Yeoh Yen Kee

Recently, I came across news about 19-year old, Yeoh Yen Kee. She obtained 11As for SPM, and was to pursue her dream to study medicine. She was awarded a scholarship to study in the Czech Republic.

However, in 2008, she was diagnosed with leukemia and could not proceed with that plan. After undergoing chemotherapy, and another relapse, she was told that she needed a bone marrow transplant. Despite numerous attempts, efforts to find a donor were in vain. Finally, through the National Marrow Donor Programme Registry in USA, her family managed to find a suitable donor.

The cost?

RM200,000 for the operation and related-care. USD55,000 for the procurement and courier of the bone marrow.

The sum required is not an amount that her family let alone any ordinary Malaysian can afford. Yen Kee’s father had also quit his job to care for her. In the course of Yen Kee’s treatment in the Penang General Hospital, her family has already spent RM70-80,000. A blog (helpyenkee.co.cc/) [which has since been discontinued] was set-up by her friends, and a donation initiative was taken to raise funds for Yen Kee.
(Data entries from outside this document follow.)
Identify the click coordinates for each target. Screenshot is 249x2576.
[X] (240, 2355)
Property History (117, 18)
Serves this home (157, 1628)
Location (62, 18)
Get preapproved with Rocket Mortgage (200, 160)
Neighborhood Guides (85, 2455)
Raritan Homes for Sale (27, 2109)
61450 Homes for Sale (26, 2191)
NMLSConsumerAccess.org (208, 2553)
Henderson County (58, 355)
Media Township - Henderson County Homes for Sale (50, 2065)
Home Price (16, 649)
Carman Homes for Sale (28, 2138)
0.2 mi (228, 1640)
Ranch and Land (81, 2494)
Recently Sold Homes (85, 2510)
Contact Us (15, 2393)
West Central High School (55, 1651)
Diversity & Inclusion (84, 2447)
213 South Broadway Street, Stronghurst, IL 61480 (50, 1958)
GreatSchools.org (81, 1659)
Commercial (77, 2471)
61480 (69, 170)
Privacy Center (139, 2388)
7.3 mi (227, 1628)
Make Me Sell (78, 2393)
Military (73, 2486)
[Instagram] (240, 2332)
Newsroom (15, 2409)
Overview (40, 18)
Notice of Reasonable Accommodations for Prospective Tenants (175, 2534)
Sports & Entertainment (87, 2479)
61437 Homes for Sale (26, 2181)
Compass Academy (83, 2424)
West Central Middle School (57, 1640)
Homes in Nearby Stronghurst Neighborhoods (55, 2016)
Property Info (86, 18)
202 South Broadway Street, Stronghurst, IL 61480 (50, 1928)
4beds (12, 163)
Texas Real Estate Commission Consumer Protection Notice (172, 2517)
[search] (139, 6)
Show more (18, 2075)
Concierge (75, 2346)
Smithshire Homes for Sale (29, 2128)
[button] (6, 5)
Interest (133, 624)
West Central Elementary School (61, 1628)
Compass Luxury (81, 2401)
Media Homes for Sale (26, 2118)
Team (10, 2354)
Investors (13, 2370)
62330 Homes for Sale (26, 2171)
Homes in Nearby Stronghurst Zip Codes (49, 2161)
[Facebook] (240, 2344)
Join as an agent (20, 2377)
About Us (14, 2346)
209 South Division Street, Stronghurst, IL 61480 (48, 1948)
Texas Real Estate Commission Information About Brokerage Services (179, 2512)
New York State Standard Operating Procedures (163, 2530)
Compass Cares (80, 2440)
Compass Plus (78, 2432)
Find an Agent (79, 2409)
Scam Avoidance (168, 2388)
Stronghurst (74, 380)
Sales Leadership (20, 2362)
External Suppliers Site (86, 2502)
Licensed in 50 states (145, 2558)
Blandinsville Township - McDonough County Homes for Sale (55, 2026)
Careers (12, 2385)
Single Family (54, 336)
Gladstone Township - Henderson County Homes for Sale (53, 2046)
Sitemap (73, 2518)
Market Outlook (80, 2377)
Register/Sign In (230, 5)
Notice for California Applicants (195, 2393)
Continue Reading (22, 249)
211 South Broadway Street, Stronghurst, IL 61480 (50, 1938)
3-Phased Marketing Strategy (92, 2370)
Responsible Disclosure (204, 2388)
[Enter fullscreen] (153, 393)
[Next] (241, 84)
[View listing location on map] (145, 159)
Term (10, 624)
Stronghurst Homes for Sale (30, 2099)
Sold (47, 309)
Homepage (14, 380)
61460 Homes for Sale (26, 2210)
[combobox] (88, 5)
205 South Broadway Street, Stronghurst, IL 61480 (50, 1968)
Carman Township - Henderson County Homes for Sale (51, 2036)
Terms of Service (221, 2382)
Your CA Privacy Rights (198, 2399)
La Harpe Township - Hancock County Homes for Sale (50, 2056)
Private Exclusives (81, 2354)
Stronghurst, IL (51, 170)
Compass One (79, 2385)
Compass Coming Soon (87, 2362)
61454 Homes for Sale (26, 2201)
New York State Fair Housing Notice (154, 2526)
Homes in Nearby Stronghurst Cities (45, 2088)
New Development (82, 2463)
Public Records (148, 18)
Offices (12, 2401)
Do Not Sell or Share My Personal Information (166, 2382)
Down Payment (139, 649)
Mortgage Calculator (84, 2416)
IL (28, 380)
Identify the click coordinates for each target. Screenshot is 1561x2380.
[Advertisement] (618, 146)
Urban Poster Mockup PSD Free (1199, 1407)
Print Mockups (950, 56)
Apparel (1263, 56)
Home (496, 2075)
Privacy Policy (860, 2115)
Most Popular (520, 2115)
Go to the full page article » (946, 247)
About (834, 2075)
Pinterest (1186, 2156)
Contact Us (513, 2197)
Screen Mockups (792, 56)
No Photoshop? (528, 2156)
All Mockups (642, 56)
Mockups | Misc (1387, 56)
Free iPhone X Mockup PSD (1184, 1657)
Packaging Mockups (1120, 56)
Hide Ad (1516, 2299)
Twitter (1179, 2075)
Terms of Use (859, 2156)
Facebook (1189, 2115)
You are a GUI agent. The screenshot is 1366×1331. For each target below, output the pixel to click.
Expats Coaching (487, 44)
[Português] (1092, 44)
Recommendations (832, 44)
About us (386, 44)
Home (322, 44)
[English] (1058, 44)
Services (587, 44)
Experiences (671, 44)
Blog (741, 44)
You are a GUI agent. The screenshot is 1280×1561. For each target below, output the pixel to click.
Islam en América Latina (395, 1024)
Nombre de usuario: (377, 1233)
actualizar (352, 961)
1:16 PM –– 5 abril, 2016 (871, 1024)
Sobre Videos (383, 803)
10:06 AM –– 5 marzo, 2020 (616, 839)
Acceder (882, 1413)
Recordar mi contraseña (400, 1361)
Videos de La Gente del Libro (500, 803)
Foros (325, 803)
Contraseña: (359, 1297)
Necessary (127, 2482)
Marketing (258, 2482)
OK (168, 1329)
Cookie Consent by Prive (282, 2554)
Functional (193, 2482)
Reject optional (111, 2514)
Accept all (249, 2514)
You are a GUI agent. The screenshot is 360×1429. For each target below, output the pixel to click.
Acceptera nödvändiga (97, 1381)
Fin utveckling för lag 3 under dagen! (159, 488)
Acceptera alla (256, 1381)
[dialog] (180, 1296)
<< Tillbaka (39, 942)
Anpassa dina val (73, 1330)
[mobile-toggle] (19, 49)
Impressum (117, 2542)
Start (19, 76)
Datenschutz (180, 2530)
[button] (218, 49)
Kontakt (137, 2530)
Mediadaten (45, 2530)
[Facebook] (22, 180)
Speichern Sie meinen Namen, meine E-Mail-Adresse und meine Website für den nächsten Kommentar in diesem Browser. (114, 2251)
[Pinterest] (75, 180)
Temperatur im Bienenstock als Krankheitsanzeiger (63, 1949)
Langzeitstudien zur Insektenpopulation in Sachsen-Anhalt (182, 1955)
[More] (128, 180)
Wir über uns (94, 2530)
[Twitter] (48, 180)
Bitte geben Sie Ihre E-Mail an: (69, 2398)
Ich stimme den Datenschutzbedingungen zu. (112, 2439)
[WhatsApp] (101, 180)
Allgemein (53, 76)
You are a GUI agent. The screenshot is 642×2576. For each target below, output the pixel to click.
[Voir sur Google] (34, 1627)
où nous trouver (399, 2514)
What about other families who cannot afford to pay the RM70,000 required to treat a cancer patient? What are the other options available in the healthcare system for them? Speaking to my parents, they seem to be riding on the chance that they would not need to go to the hospital, God forbid! I then did a check and found that the cost of an angioplasty and a bypass – heart diseases are the most common health problems – is in the region of RM18-35,000! This is not something an average Malaysian would be able to afford. And these are figures taken from IJN (subsidised by the Government) and not from a private hospital.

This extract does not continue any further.